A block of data
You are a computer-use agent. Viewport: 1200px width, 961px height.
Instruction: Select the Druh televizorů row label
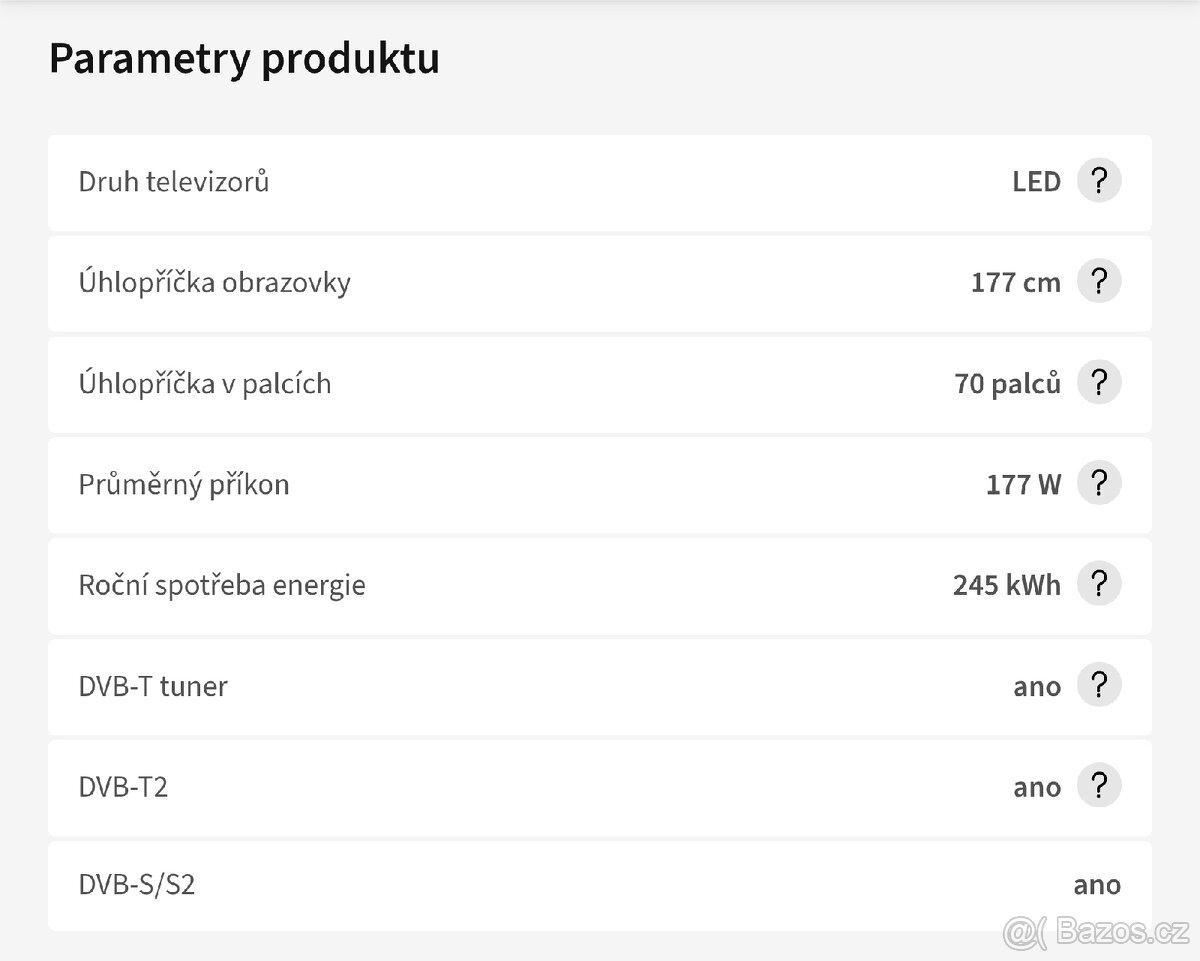pos(174,182)
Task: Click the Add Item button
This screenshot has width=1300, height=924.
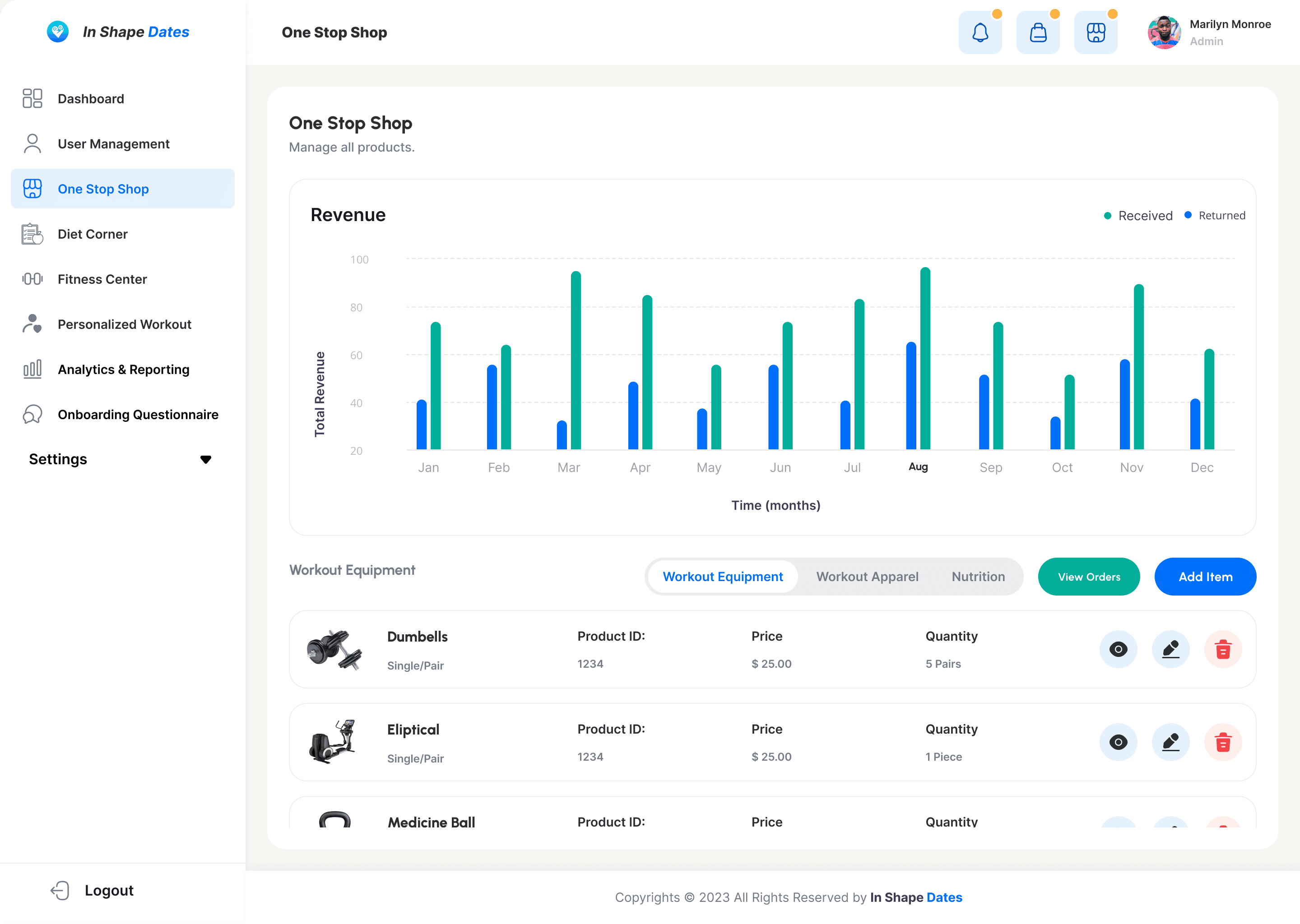Action: (x=1205, y=576)
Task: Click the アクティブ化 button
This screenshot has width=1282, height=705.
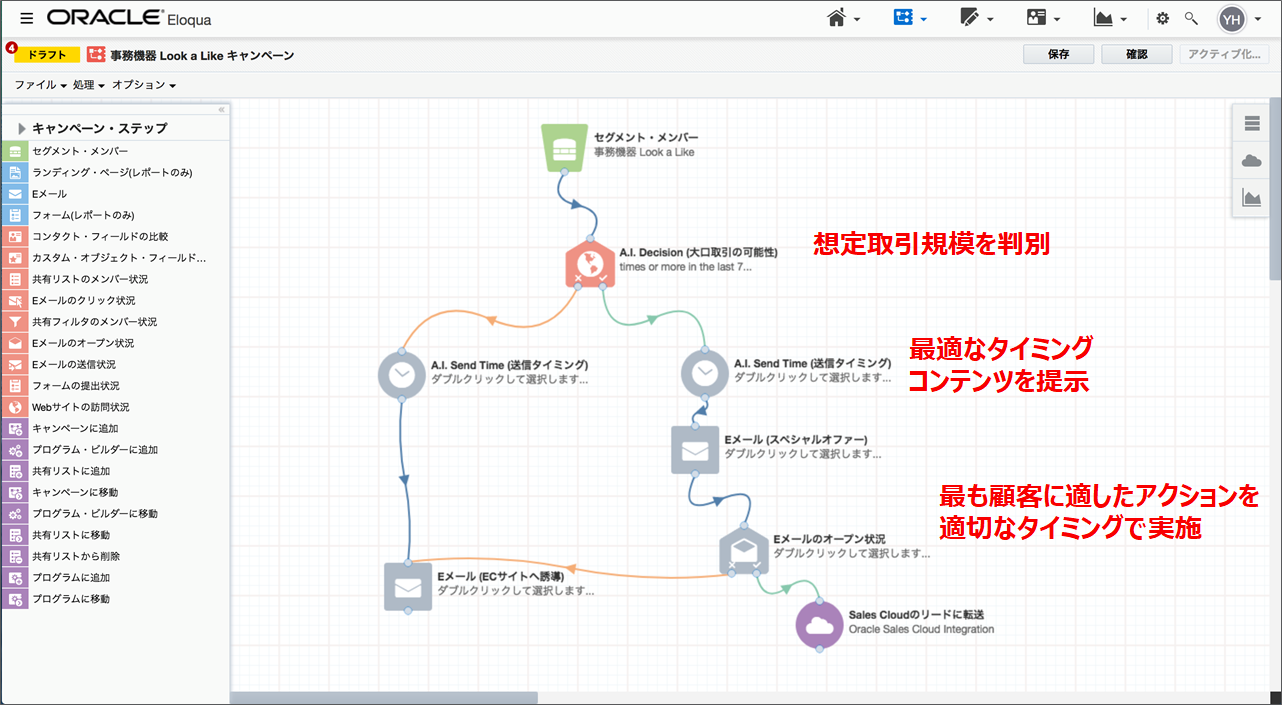Action: [1225, 54]
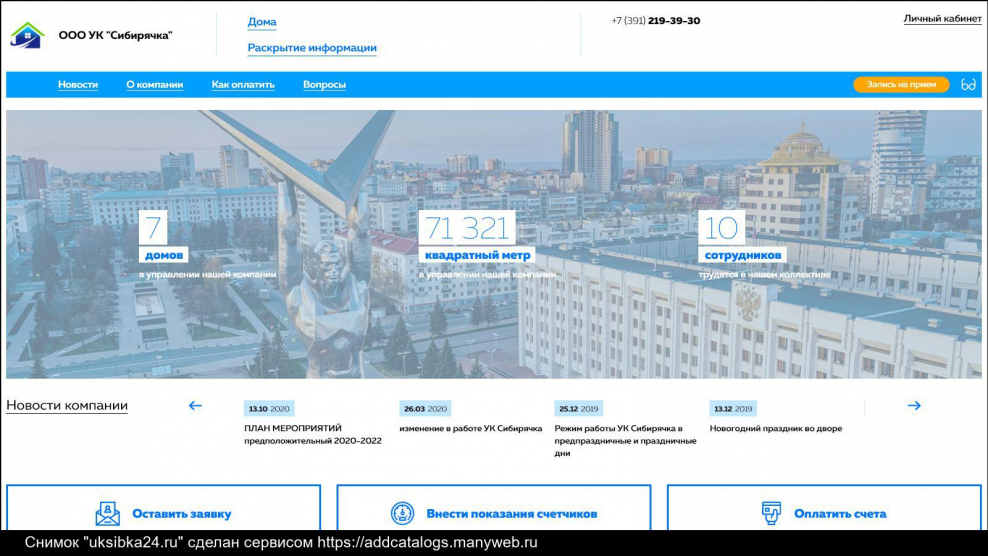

** Given request **
Switch "screenshot" to "image" wherever it appears in the items and write out all the lines again with nothing else changed. Leave the pictures out of your answer.

** In response **
You are a computer-use agent. Viewport: 1200px width, 961px height.
Instruction: Select the Druh televizorů row label
pos(174,182)
Task: Click the Add Item button
This image has width=1300, height=924.
Action: (x=1205, y=576)
Task: Click the アクティブ化 button
This image has width=1282, height=705.
Action: [1225, 54]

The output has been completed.